Consultation coding has every practice on edge this year. Ensure that you’ve got a handle on this complicated coding and billing situation by taking this three-question quiz and then checking your answers against the experts’.
Question 1: When a visit with a Medicare inpatient that would normally have been coded as a consultation does not meet the requirements of an initial inpatient hospital care code, what should you report?
Question 2: What modifier do admitting physicians need to use in 2010 when they report an initial hospital care code (99221-99223)?
Question 3: When Medicare is the patient’s secondary insurance and his primary insurance accepts the consultation codes, should you use a consultation code for the Medicare Secondary Payer (MSP) as well?
Answer 1: Check With Your MAC for Guidance
When your physician sees a Medicare inpatient and would have used an inpatient consultation code, this year you should report an initial hospital care code (99221- 99223). If the E/M service and documentation do not meet the requirements of an initial inpatient hospital care code, however, your coding will now depend on your Medicare Administrative Contractor’s (MAC) or carrier’s policy.
Problem: The lowest initial hospital care code (99221) requires a detailed history and detailed exam. When your physician’s documentation does not reach this level, there is a question as to what CPT codes you should use.
Option 1: Some MACs/carriers have stated that you should use the subsequent hospital care codes (99231-99233). “Our MAC (Highmark) has actually stated to not use 99499 (Unlisted evaluation and management service) for consultations and to use subsequent care codes,” says Barbara J. Cobuzzi, MBA, CPC, CENTC, CPC-H, CPCP, CPC-I, CHCC, president of CRN Healthcare Solutions, a coding and reimbursement consulting firm in Tinton Falls, N.J., and senior coder and auditor for The Coding Network. She adds that instructions about whether or not to use 99499 seem to be MAC-by-MAC specific right now.
Option 2: Other MACs, however, have instructed practices to use the “Not Otherwise Classified” (NOC) code 99499, says Quinten A. Buechner, MS, MDiv, CPC, ACSFP/ GI/PEDS, PCS, CCP, CMSCS, president of ProActive Consultants in Cumberland, Wis. For example, WPS Medicare states on its Web site: “Many providers have questioned the use of a subsequent care code when the provider does not meet the requirements of an initial care code. Wisconsin Physicians Service (WPS) Medicare advises the use of Not Otherwise Classified (NOC) code 99499 as stated in the Internet-Only Manual (IOM).”

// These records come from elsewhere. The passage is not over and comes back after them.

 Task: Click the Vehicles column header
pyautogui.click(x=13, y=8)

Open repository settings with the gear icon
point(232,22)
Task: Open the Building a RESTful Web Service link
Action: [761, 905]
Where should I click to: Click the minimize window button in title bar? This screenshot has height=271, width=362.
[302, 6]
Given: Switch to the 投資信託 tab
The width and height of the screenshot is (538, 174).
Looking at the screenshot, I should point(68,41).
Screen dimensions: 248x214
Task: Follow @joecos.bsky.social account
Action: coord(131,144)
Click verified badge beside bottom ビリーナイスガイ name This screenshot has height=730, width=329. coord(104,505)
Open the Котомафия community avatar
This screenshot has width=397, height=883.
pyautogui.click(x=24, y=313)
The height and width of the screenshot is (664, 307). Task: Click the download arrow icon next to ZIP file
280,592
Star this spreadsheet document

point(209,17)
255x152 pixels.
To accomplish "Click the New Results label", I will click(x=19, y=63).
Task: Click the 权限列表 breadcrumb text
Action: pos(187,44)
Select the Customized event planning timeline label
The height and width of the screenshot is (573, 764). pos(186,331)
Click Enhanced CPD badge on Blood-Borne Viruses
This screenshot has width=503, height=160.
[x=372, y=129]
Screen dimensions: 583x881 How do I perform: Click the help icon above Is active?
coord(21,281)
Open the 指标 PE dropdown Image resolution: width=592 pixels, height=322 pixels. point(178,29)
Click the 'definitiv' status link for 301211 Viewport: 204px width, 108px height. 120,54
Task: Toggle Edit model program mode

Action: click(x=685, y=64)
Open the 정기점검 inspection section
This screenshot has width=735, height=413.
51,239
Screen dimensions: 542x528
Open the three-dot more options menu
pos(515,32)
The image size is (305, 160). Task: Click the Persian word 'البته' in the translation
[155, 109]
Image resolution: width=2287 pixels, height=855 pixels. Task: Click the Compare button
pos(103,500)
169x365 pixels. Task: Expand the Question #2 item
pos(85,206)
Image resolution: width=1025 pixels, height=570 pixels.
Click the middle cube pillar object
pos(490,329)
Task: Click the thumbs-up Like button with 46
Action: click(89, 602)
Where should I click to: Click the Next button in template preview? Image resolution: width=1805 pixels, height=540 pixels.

“Check with your contractor,” Buechner advises. “Code 99499 is the correct coding choice by CPT rules.” Some payers, such as Highmark, don’t seem to like that coding, however, so you need to know what code(s) your payers want you to use.
Important: Because five levels of inpatient consults are now billed using only three levels of inpatient E/M visits, some practices are seeking crosswalks that refer them from consult codes to E/M codes. But you should not rely on any such guides as the final word. Instead, when the practitioner performs an E/M service, report the code “that most appropriately describes the level of services provided,” notes MLN Matters article MM6740.
Answer 2: Stick With 2 Letters for Admitting Physician
Admitting physicians now have a new modifier for their initial inpatient service. As of Jan. 1, if you’re billing for the admitting physician you must append modifier AI (Principal physician of record) to the initial visit code.
This will denote the admitting physician who is overseeing the patient’s care, “as distinct from other physicians who may be furnishing specialty care,” according to CMS Transmittal 1875 (www.cms.hhs.gov/transmittals/downloads/R1875CP.pdf).
Example: A trauma surgeon admits from the emergency room a patient who was involved in a motor vehicle accident and calls in an orthopedic surgeon to perform a consult for multiple fractures in the patient’s leg. The trauma surgeon would report 99221-99223 (Initial hospital care, per day, for the evaluation and management of a patient …) with modifier AI appended. The orthopedic surgeon then bills 99221-99223 with no modifier for his initial examination of the patient whether the visit represents a consultation or a new visit.
Remember: The new modifier is made up of two letters. “Some people are interpreting the new modifier as a ‘one,’” Cobuzzi says. “But it’s two letters, A and I,” she reminds coders. Think: A-eye.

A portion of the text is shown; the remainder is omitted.